Directions
Write out the full listing below exactly as given.

Material provided
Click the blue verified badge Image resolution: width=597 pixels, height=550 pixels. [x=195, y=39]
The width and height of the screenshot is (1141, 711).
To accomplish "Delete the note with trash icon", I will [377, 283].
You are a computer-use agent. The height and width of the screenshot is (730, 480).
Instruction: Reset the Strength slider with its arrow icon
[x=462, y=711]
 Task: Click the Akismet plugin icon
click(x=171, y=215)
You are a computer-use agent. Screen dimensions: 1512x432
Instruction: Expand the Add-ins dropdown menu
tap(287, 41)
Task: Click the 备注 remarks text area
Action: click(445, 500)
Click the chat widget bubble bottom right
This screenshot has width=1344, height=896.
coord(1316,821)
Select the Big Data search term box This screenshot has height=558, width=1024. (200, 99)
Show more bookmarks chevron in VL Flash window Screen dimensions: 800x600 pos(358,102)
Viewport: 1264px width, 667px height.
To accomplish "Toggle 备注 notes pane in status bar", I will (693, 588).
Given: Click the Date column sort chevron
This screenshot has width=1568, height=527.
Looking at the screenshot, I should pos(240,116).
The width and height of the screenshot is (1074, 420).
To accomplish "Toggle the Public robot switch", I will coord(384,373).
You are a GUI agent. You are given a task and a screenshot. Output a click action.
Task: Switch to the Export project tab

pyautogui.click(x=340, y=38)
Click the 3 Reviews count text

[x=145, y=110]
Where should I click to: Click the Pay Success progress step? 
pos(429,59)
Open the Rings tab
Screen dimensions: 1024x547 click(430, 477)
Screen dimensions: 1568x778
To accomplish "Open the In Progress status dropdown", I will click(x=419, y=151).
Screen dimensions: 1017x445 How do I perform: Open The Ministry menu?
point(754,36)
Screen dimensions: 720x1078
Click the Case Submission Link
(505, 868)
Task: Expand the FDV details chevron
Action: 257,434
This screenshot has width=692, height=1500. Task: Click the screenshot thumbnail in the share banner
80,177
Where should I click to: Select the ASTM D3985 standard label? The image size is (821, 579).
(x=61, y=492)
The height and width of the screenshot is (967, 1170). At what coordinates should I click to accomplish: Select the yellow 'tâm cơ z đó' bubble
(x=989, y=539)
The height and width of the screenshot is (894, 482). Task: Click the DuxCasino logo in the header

Written solution
Click the blue verified badge Image resolution: width=597 pixels, height=550 pixels. [x=195, y=39]
The width and height of the screenshot is (1141, 711).
To accomplish "Delete the note with trash icon", I will [377, 283].
You are a computer-use agent. The height and width of the screenshot is (730, 480).
Instruction: Reset the Strength slider with its arrow icon
[x=462, y=711]
 Task: Click the Akismet plugin icon
click(x=171, y=215)
You are a computer-use agent. Screen dimensions: 1512x432
Instruction: Expand the Add-ins dropdown menu
tap(287, 41)
Task: Click the 备注 remarks text area
Action: click(445, 500)
Click the chat widget bubble bottom right
This screenshot has width=1344, height=896.
coord(1316,821)
Select the Big Data search term box This screenshot has height=558, width=1024. (200, 99)
Show more bookmarks chevron in VL Flash window Screen dimensions: 800x600 pos(358,102)
Viewport: 1264px width, 667px height.
To accomplish "Toggle 备注 notes pane in status bar", I will (693, 588).
Given: Click the Date column sort chevron
This screenshot has width=1568, height=527.
Looking at the screenshot, I should pos(240,116).
The width and height of the screenshot is (1074, 420).
To accomplish "Toggle the Public robot switch", I will coord(384,373).
You are a GUI agent. You are given a task and a screenshot. Output a click action.
Task: Switch to the Export project tab

pyautogui.click(x=340, y=38)
Click the 3 Reviews count text

[x=145, y=110]
Where should I click to: Click the Pay Success progress step? 
pos(429,59)
Open the Rings tab
Screen dimensions: 1024x547 click(430, 477)
Screen dimensions: 1568x778
To accomplish "Open the In Progress status dropdown", I will click(x=419, y=151).
Screen dimensions: 1017x445 How do I perform: Open The Ministry menu?
point(754,36)
Screen dimensions: 720x1078
Click the Case Submission Link
(505, 868)
Task: Expand the FDV details chevron
Action: 257,434
This screenshot has width=692, height=1500. Task: Click the screenshot thumbnail in the share banner
80,177
Where should I click to: Select the ASTM D3985 standard label? The image size is (821, 579).
(x=61, y=492)
The height and width of the screenshot is (967, 1170). At what coordinates should I click to accomplish: Select the yellow 'tâm cơ z đó' bubble
(x=989, y=539)
The height and width of the screenshot is (894, 482). Task: Click the DuxCasino logo in the header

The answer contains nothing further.